Start of SOURCE INFORMATION
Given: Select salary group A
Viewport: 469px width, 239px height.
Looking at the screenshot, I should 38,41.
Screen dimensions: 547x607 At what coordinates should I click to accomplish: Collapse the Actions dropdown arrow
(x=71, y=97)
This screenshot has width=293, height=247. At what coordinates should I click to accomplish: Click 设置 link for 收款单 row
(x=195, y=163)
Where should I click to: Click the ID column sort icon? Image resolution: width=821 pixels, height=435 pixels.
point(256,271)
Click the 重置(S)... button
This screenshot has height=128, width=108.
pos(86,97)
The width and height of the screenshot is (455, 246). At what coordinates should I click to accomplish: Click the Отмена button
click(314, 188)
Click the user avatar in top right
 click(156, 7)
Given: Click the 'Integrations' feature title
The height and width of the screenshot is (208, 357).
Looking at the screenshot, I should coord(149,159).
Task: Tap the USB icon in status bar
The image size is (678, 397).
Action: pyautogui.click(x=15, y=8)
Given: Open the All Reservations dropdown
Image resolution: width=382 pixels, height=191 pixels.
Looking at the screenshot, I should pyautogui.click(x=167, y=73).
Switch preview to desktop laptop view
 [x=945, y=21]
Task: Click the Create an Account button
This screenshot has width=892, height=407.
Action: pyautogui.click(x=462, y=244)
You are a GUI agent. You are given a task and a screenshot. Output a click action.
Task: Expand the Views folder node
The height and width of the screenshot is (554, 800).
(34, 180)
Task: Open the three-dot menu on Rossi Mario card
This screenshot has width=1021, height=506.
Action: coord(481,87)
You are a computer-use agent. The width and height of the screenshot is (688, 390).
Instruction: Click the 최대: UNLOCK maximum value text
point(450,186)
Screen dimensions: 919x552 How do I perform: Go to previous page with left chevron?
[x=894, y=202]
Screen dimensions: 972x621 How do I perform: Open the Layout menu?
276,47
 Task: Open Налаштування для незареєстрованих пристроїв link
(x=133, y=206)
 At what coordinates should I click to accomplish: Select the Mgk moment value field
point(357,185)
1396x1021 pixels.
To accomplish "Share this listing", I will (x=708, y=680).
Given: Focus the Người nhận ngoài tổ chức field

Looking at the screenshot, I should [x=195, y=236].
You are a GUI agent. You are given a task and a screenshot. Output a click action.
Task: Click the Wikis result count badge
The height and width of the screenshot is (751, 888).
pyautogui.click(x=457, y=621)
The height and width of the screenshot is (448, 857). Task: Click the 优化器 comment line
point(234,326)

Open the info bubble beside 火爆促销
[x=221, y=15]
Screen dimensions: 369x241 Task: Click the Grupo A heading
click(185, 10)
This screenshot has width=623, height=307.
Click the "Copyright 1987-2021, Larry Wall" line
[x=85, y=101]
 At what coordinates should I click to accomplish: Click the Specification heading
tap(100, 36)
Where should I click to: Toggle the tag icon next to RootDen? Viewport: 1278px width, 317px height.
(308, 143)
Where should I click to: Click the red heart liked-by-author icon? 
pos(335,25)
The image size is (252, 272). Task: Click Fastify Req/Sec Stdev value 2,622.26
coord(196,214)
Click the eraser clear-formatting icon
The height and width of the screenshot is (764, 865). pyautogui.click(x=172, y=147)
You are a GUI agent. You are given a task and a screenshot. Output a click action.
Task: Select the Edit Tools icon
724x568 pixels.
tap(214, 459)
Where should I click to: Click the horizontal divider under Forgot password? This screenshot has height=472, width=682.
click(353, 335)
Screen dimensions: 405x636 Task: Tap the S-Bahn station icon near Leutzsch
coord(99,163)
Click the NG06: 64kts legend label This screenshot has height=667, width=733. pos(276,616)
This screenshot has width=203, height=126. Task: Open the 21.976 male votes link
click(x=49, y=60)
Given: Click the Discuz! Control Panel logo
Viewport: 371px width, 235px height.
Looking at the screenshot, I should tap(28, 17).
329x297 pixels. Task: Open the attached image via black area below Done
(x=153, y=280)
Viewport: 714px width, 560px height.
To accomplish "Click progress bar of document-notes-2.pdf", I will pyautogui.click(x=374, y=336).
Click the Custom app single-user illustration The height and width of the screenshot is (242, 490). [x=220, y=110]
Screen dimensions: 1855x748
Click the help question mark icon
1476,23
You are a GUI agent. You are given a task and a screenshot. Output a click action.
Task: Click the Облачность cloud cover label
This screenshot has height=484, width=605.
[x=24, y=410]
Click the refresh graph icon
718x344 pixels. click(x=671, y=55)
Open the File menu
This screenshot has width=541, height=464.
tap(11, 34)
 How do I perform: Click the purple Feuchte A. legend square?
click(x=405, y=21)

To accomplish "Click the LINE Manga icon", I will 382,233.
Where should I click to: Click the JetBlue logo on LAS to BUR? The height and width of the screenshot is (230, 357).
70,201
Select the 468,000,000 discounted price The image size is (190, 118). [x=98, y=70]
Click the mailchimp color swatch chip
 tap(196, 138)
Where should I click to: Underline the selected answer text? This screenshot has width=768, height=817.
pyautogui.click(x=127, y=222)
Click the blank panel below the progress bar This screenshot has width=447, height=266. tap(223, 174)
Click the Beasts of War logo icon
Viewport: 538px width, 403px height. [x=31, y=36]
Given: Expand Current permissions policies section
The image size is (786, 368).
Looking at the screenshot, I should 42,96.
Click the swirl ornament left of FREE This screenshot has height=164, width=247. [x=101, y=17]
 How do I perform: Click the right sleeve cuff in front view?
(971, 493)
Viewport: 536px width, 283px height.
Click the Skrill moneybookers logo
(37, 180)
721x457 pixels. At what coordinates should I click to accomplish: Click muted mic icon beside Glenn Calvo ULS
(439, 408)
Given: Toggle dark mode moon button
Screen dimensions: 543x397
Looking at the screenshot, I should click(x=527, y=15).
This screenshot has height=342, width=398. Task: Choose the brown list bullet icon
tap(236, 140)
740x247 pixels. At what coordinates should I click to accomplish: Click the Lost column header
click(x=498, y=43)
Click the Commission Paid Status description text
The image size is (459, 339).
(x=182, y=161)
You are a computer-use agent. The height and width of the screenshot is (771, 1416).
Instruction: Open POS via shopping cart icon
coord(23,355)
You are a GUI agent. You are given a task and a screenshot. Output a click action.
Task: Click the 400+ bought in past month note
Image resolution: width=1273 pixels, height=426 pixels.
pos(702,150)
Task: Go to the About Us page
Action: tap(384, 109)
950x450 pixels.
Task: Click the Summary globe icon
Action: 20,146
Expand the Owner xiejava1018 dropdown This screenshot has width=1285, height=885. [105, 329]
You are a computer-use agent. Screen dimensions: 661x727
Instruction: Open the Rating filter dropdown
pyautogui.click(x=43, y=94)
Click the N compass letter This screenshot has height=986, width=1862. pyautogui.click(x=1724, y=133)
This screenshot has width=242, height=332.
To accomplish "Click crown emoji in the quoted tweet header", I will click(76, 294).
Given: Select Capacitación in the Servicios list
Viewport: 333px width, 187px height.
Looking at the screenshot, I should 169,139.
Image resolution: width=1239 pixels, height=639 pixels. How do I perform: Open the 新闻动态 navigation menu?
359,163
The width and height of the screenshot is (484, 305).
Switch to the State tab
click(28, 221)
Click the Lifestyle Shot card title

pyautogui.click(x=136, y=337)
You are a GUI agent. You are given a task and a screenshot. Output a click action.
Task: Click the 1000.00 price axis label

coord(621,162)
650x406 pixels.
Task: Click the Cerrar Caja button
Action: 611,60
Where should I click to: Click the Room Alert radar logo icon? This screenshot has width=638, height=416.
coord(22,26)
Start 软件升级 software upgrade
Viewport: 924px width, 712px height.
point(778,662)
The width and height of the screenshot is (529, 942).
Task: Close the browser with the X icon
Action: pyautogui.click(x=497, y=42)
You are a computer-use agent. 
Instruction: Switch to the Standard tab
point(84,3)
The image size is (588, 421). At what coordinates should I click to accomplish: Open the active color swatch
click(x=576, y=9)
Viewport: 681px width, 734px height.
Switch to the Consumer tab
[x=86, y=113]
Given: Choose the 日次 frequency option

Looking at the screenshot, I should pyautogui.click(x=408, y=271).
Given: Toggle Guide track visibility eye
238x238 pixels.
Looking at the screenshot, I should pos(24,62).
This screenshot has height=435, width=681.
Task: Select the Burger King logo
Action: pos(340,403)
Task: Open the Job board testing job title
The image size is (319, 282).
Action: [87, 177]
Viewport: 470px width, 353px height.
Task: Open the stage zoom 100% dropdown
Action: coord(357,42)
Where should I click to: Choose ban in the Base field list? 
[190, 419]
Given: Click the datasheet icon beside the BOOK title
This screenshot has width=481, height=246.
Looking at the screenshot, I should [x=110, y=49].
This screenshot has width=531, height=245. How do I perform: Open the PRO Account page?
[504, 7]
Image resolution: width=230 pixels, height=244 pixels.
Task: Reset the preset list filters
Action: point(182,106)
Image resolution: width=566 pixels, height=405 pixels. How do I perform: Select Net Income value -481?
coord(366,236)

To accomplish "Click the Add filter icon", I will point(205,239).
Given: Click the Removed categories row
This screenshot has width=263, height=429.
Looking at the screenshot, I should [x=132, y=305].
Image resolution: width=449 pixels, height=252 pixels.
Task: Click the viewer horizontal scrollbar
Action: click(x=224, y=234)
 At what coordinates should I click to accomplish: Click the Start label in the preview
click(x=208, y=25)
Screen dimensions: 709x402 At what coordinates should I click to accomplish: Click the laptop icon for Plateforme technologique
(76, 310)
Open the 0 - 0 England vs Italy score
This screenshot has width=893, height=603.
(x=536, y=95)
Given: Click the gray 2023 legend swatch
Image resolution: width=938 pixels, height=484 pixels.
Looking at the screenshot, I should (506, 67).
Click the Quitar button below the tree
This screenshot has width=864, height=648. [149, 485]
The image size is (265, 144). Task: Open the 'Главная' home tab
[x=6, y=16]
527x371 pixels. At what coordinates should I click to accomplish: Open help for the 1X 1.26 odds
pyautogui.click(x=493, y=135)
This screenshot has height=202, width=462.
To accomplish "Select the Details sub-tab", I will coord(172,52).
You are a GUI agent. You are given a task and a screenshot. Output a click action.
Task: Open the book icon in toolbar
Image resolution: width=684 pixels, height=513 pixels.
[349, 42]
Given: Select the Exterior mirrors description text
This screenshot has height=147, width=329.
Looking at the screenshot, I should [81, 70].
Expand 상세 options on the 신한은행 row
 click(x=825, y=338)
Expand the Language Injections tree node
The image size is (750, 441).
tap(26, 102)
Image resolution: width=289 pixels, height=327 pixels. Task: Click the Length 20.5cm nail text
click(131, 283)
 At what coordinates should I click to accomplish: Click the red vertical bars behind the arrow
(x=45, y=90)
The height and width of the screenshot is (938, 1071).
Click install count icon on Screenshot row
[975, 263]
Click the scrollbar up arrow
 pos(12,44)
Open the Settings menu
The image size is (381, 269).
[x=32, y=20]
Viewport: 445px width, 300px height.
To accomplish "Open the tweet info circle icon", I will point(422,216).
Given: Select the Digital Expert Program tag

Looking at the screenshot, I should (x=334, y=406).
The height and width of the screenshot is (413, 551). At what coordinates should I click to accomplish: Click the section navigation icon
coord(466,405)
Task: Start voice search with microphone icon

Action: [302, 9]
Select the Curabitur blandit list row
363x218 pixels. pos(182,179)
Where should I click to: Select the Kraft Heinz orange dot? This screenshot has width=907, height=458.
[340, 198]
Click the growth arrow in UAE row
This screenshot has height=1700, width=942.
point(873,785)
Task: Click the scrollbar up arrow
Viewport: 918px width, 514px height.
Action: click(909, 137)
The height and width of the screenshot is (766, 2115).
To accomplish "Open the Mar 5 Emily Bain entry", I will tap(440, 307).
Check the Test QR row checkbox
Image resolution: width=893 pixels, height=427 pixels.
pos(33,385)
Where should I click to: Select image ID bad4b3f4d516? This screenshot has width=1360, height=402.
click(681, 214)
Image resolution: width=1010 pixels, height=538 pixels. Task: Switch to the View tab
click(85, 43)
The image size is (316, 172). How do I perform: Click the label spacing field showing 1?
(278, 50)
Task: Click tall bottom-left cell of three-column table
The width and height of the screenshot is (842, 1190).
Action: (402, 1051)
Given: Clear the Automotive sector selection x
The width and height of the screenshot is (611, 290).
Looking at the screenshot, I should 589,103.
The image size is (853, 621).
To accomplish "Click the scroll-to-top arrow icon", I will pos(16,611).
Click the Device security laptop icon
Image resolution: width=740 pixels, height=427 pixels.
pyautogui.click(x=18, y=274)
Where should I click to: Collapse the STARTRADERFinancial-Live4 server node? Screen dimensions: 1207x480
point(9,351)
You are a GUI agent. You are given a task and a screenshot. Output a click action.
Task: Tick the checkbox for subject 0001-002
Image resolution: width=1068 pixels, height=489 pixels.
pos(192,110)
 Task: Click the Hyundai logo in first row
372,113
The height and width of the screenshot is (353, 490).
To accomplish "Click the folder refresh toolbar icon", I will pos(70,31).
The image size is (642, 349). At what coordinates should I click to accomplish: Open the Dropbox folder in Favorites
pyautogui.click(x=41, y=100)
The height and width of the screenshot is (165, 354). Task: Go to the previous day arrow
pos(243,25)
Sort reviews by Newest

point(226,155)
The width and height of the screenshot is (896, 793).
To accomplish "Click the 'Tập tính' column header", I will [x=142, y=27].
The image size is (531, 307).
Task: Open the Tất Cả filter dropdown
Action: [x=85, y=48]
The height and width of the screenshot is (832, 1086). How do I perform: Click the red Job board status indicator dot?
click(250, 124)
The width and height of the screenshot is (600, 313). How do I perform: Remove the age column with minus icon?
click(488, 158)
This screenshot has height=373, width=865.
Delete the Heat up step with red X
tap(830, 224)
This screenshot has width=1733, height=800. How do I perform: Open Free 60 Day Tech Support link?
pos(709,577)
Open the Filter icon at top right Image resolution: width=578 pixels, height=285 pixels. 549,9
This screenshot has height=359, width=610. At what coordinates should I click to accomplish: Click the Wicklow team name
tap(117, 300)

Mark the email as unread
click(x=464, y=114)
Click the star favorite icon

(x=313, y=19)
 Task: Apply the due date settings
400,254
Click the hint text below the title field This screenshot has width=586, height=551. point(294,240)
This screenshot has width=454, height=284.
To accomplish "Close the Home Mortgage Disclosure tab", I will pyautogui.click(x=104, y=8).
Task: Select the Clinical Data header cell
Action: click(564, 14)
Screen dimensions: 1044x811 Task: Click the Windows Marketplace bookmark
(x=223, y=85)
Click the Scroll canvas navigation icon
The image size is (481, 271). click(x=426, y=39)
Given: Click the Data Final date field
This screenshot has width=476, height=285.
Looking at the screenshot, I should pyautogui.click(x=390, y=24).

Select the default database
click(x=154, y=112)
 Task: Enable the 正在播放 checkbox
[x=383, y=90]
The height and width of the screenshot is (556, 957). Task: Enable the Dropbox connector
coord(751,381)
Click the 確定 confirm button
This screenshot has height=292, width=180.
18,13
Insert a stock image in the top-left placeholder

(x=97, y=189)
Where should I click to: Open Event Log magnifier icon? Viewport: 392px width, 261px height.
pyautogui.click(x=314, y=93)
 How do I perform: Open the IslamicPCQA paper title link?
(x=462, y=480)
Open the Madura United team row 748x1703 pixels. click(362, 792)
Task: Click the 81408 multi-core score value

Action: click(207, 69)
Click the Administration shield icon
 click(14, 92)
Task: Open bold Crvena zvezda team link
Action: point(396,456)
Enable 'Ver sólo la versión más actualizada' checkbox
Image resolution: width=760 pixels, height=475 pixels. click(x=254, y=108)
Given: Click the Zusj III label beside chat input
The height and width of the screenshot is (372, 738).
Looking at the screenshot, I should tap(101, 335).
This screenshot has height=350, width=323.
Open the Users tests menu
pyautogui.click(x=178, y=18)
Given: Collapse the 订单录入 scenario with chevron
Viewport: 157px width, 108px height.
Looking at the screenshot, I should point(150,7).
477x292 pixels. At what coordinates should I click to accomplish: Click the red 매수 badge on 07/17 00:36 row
End of SOURCE INFORMATION
#### YOUR TASK
Copy out all lines of the material containing the word "badge".

#### EXERCISE ANSWER
Task: Click the Wikis result count badge
477x292 pixels. At what coordinates should I click to accomplish: Click the red 매수 badge on 07/17 00:36 row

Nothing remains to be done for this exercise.